Si tratta del terzo episodio in Veneto nell’estate 2025, dopo quelli registrati al Liceo Scientifico Fermi di Padova e allo Scientifico di Belluno, rispettivamente con protagonisti Gianmaria Favaretto e Maddalena Bianchi. In tutti i casi, la rinuncia al colloquio è avvenuta in modo consapevole, dopo aver verificato di avere la “certezza matematica” del diploma.
L’ondata di proteste silenziose non è passata inosservata. Il ministro dell’Istruzione, Giuseppe Valditara, ha annunciato l’intenzione di introdurre una riforma che renderà questi comportamenti motivo di bocciatura.
“Comportamenti simili non saranno più possibili. Se uno studente sceglie intenzionalmente di non rispondere o non si presenta all’orale per boicottare l’esame, dovrà ripetere l’anno”, ha dichiarato Valditara.
La proposta fa parte di una più ampia revisione del sistema di valutazione scolastica, volta – secondo il Ministero – a ristabilire il valore dell’esame di Stato e a garantire il rispetto delle regole.

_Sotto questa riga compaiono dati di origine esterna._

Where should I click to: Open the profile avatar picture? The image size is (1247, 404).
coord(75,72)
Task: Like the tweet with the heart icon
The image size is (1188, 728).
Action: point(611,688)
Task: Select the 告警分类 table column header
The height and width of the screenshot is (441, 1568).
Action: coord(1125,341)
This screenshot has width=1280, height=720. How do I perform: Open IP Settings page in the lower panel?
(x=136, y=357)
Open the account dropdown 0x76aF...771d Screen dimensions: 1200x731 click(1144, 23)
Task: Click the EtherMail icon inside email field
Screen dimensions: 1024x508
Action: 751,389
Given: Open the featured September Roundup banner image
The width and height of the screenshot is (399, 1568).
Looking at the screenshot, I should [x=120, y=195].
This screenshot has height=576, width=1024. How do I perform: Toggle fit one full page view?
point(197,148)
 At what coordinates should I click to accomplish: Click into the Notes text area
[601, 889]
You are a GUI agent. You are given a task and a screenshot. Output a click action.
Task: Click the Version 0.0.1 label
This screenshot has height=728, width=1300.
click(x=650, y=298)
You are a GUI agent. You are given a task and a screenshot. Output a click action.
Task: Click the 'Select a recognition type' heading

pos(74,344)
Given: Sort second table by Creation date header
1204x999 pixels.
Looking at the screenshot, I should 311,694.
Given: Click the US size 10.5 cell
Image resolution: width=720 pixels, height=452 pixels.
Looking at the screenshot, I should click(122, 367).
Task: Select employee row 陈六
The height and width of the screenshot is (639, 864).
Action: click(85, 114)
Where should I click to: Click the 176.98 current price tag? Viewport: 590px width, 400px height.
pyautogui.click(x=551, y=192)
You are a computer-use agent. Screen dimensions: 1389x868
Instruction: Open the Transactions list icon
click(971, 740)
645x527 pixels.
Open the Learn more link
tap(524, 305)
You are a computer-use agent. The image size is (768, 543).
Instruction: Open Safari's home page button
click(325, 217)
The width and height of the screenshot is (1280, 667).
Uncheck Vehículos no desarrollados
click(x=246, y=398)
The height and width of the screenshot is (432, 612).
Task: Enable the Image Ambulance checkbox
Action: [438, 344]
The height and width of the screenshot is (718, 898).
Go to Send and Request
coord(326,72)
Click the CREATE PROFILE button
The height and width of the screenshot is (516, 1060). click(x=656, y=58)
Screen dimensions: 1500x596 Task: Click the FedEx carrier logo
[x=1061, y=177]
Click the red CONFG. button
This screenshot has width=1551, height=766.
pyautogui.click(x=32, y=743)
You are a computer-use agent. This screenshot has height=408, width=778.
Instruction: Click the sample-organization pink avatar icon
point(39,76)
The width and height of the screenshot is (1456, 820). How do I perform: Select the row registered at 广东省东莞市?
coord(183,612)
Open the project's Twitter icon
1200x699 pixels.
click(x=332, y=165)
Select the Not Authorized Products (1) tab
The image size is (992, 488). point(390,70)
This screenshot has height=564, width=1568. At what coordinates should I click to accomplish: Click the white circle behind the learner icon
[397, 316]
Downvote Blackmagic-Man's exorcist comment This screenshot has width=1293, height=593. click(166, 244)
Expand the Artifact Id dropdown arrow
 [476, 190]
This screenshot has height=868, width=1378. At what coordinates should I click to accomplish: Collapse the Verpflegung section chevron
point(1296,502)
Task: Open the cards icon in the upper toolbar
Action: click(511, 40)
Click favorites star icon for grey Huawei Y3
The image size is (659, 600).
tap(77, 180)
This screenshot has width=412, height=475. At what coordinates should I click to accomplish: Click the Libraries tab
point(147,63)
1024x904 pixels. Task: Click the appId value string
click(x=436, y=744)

Critiche alla posizione del Ministro arrivano dalla Rete degli Studenti Medi del Veneto, che in una nota denuncia una deriva repressiva nella scuola italiana:
“Siamo di fronte all’ennesima riforma volta a punire ogni forma di dissenso verso il sistema scolastico, trasformando i luoghi del sapere secondo il paradigma dell’obbedienza e della repressione”, scrivono.
Secondo gli studenti, queste scelte vanno in continuità con una visione della scuola “del merito” che escluderebbe il dialogo e schiaccerebbe le individualità.
“Riduce le nostre vite a un numero, a un voto”, concludono.
I casi veneti stanno diventando simbolo di un malessere più profondo che attraversa il mondo della scuola: tra rigide valutazioni, carenza di ascolto e il desiderio degli studenti di contare di più nei processi decisionali. La proposta del ministro Valditara riaccende così il dibattito su diritti, doveri e senso dell’esame di Maturità in un’epoca di cambiamenti e tensioni nel rapporto tra istituzioni e nuove generazioni.